Impulse waves consist of five sub-waves that make net movement in the same direction as the trend of the next-largest degree. This pattern is the most common motive wave and the easiest to spot in a market. Like all motive waves, it consists of five sub-waves; three of them are also motive waves, and two are corrective waves. This is labeled as a 5-3-5-3-5 structure, which was shown above.
However, it has three rules that define its formation. These rules are unbreakable. If one of these rules is violated, then the structure is not an impulse wave and one would need to re-label the suspected impulse wave. The three rules are: wave two cannot retrace more than 100 percent of wave one; wave three can never be the shortest of waves one, three, and five.
Corrective waves (sometimes called Diagonal waves) consist of three, or a combination of three, sub-waves that make net movement in the direction opposite to the trend of the next-largest degree. Like all motive waves, its goal is to move the market in the direction of the trend.
Also, like all motive waves, it consists of five sub-waves. The difference is that the diagonal looks like either an expanding or contracting wedge. Also, the sub-waves of the diagonal may not have a count of five, depending on what type of diagonal is being observed. As with the motive wave, each sub-wave of the diagonal never fully retraces the previous sub-wave, and sub-wave three of the diagonal may not be the shortest wave.
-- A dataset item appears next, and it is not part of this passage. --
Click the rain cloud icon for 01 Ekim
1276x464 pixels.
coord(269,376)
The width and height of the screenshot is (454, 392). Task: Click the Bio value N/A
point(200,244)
These impulse and corrective waves are nested in a self-similar fractal to create larger patterns. For example, a one-year chart may be in the midst of a corrective wave, but a 30-day chart may show a developing impulse wave. A trader with this Elliott wave interpretation might thus have a long-term bearish outlook with a short-term bullish outlook.
Elliott recognized that the Fibonacci sequence denotes the number of waves in impulses and corrections. Wave relationships in price and time also commonly exhibit Fibonacci ratios, such as ~38% and 62%. For example, a corrective wave may have a retrace of 38% of the preceding impulse.
Other analysts have developed indicators inspired by the Elliott Wave principle, including the Elliott Wave Oscillator, which is pictured in the image above. The oscillator provides a computerized method of predicting future price direction based on the difference between a five-period and 34-period moving average. Elliott Wave International’s artificial intelligence system, EWAVES, applies all Elliott wave rules and guidelines to data to generate automated Elliott wave analysis.